15 thoughts on “Audiobook and e-book bundling App Shelfie is closing”

  1. A little late-breaking news on this story: Kobo has stepped up to provide downloads of Shelfie ebooks for another month. Might this mean they’re planning to buy Shelfie the way they have various other ebook stores? Will be interesting to see.

  2. Another reason to remember your ebooks are not something you own, but are licensed only, and can be deleted at any time by the entity you got it from. As well, this is the big reason, for me, ebooks are not worth paying anywhere near a paperback price for.

  3. Good eReader reproduced almost all of Data Guy’s presentation on their site. I agree with Meadows, they have not been diligent about crediting sources and sometimes misrepresent or miss the true focus of others’ stories

  4. “You might have heard that e-book sales have been falling on a quarterly basis for the past two years. This is primarily due to the fact that people are losing trust in the format.”

    Ah, the qig5 is having this problem due to pricing themselves out of the market. Other ebooks are taking up the slack and more.

    Seems ‘GoodEreader’ is still just a mouthpiece for trad-pub and should be trusted to tell the truth only as trad-pub sees it.

      • He may be upset that his $700 tablet isn’t in big demand and wants to blame it on ebooks rather than him being too late to market with an overpriced toy.

        Edited because me thinks slower than me types?

      • I kicked in a couple bucks (not enough to get a tablet, but enough to get ongoing information), they are just starting to ship the tablets.

  5. The reason I never bought into Shelfie (and big surprise that they gave people less than 24 hours notice to backup everything, if they were able to at all) is that in order to apply for the discounted eBooks, you had to mark up your physical copy, essentially making it impossible to resell if you cash your old books in for store credit. You had to write all over the title page, and that was something I was not willing to do.

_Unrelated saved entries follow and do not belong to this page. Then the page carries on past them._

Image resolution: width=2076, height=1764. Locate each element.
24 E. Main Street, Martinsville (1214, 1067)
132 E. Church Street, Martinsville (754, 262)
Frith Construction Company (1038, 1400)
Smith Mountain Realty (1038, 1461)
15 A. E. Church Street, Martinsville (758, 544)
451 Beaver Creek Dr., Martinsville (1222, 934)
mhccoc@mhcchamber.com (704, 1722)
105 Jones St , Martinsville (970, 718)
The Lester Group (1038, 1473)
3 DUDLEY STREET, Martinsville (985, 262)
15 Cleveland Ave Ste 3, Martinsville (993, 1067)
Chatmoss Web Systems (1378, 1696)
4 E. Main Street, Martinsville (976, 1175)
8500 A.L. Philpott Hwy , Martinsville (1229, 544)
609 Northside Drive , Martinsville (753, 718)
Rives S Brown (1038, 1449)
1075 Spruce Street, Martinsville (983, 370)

    I saw the email from them yesterday saying they were closing effectively that day, and thought, “So what? Another one bites the dust.” My Kindle is still full of content with no signs of stopping anytime soon.

  6. ^^^

    Saved me a lot of typing.

    Agree that folks are not going to go somewhere else when Amazon or Kobo or whoever gives them what they want on the spot.

  7. I have my doubts about GoodEReader’s analysis. (Indeed, I try not to use them as a source for anything wherever possible, as they have a habit of reusing news from other sources—including TeleRead—and then not crediting those sources.)

    As I say in my own take on the matter, I think this can be put down more to the fact that the vast majority of ebook customers are content to venture no further than Amazon (or, to a lesser extent, Barnes & Noble, Kobo, Apple, or whatever their “usual” source is) because they make it so easy to buy. They’re not going to bother seeking out another store, even one that gives them a sweet discount for owning the paper book already. It’s too much trouble to figure out how to read an ebook outside of their preferred solution, their own store of choice.

    Smaller stores going out of business and taking customer catalogs with them scaring people can’t be that big of a reason for a sales decline, because hardly anyone buys ebooks from stores small enough to be in any danger of going out of business in the first place. And that’s why those smaller stores do go out of business—hardly anyone is buying anything from them. It’s a vicious cycle.